- Born: 1584 Troyes
- Died: 1 June 1641 (aged 56–57) Château de Laplaud, Oradour-sur-Glane, Haute-Vienne
- Known for: Salon holder

= Marie Bruneau des Loges =

French Salon holder

Marie Bruneau des Loges (1584 – 1 June 1641), was a French salon holder.

==Biography==
She was the youngest daughter of Huguenot Sébastien Bruneau. Her father was wealthy and moved to Paris, when he became secretary to the King Henry IV.
Des Loges moved to La Rochelle with him when he retired. He moved to avoid persecution as a Huguenot.
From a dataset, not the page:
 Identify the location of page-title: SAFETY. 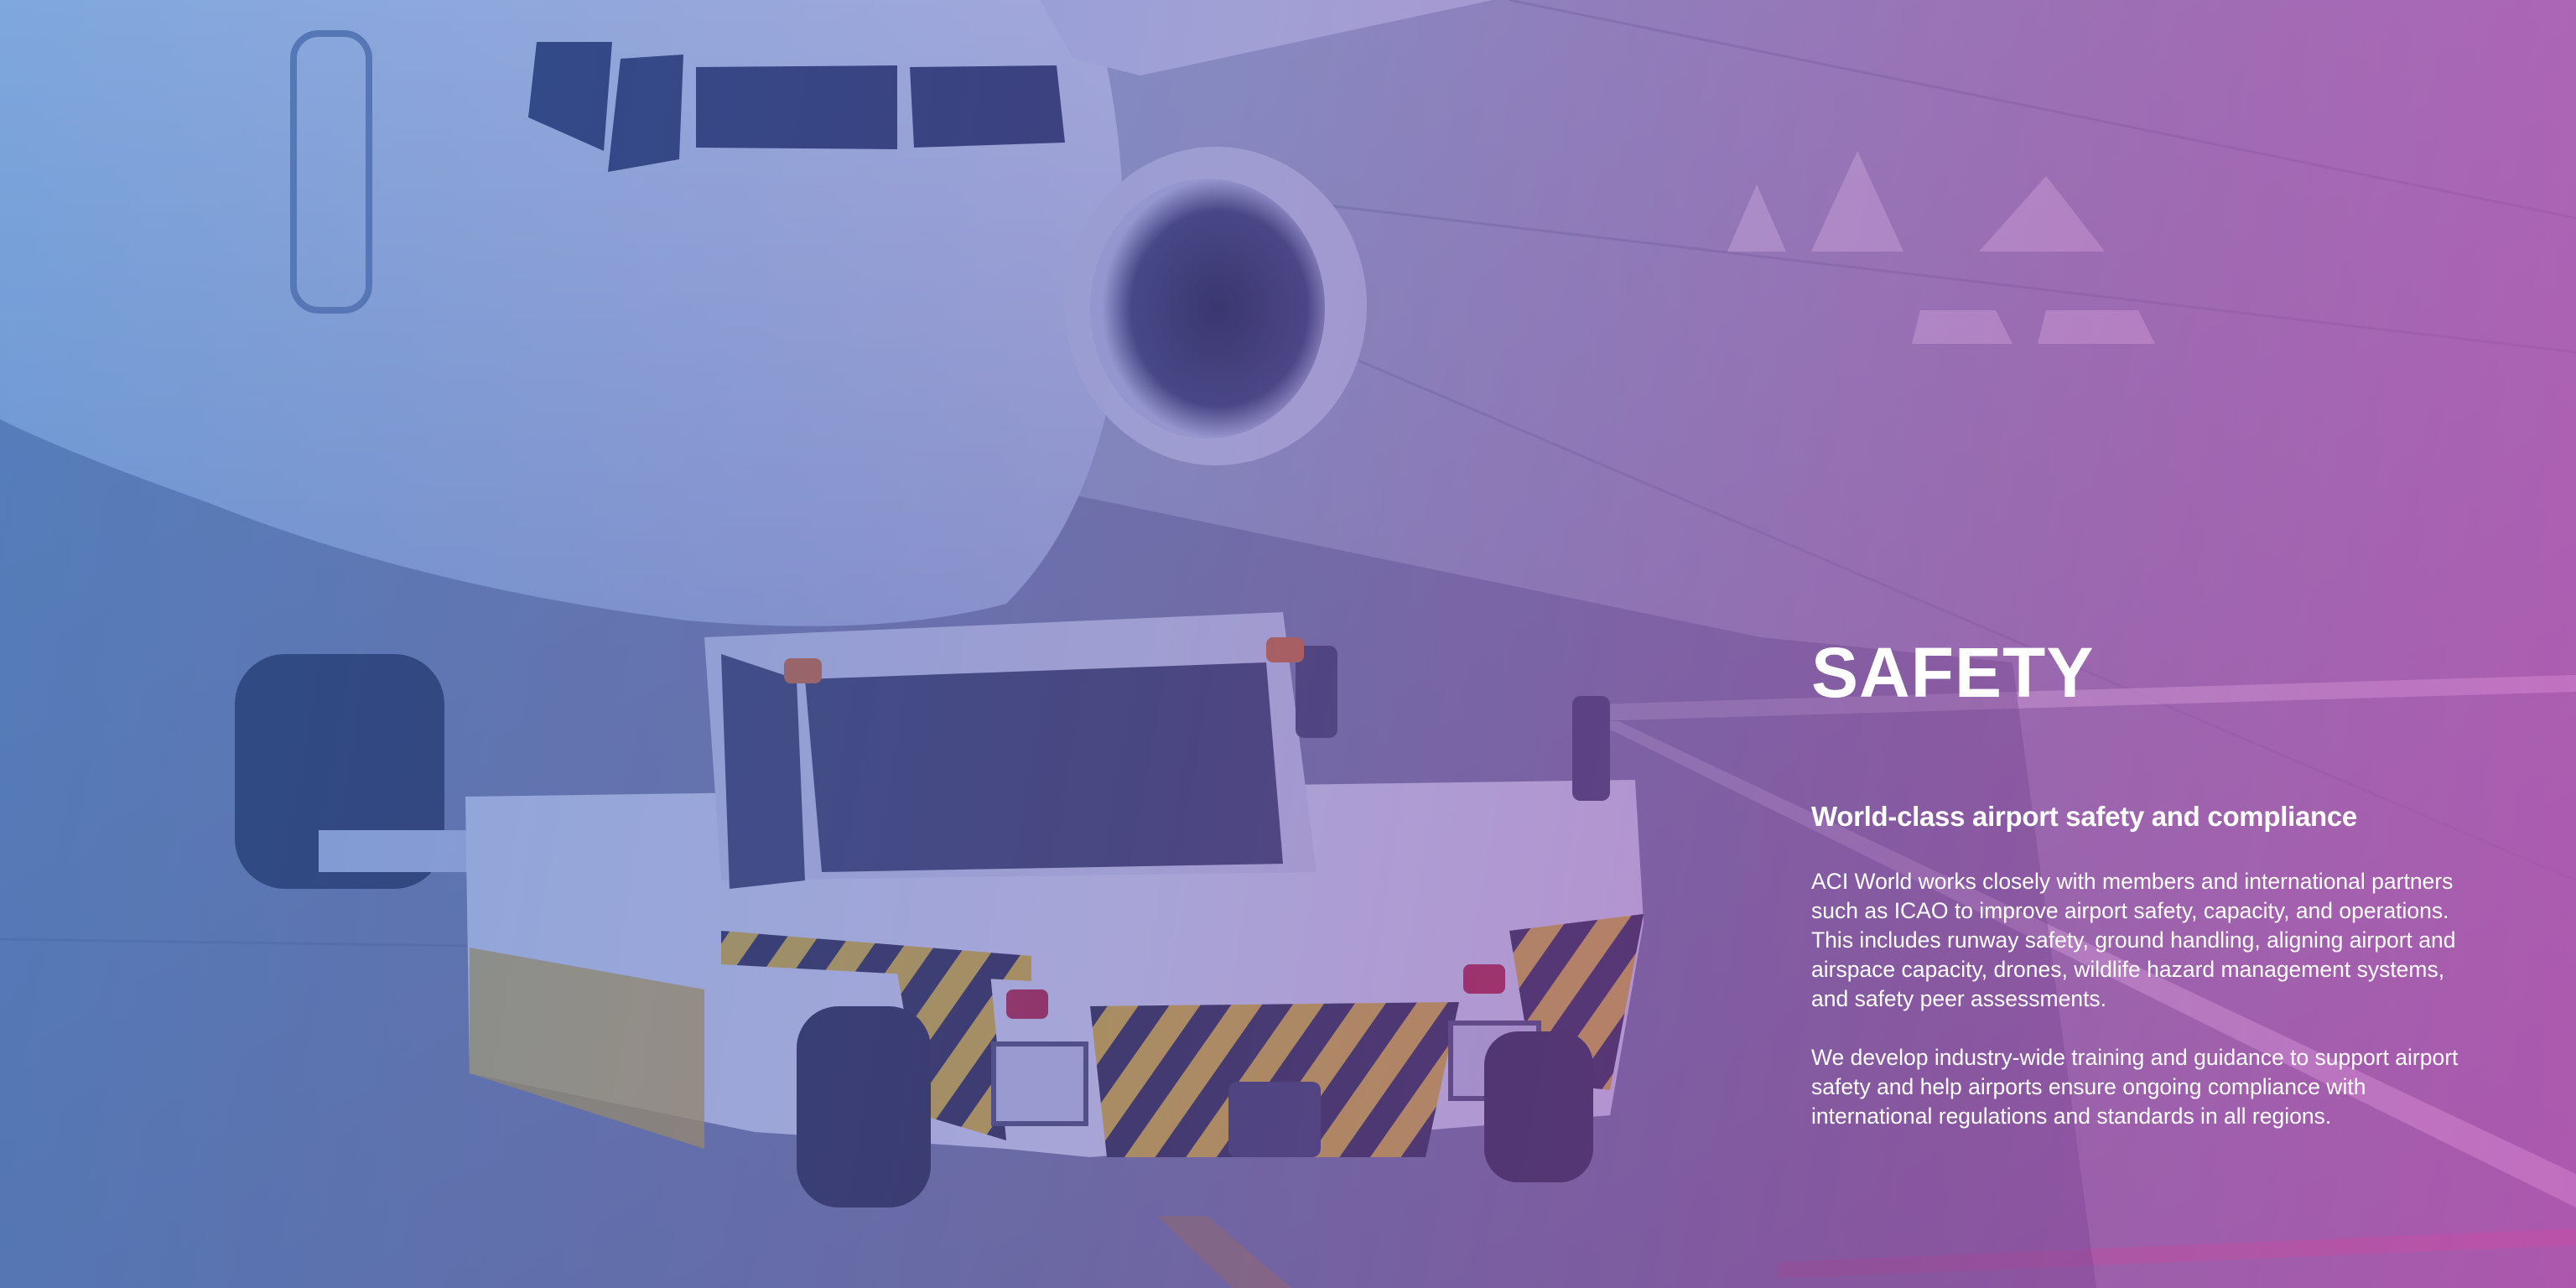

Des Loges married Charles de Rechignevoisin, lord of a noble family from Poitou. She began to hold salons in 1603 where her charm and spirit made her a celebrity in Paris. Her salons were popular and she was well loved in court. While des Loges was a popular figure under Louis XIII, she got caught up in the court intrigues around Gaston, Duke of Orléans. She moved out of Paris in 1629 due to an order from Cardinal Richelieu. She moved with her eldest daughter who had married M. d'Oradour. Des Loges did not come back to Paris until 1636. She had two sons die in battle, one in 1620 at the Battle of Prague and the other in 1637 at the siege of Breda.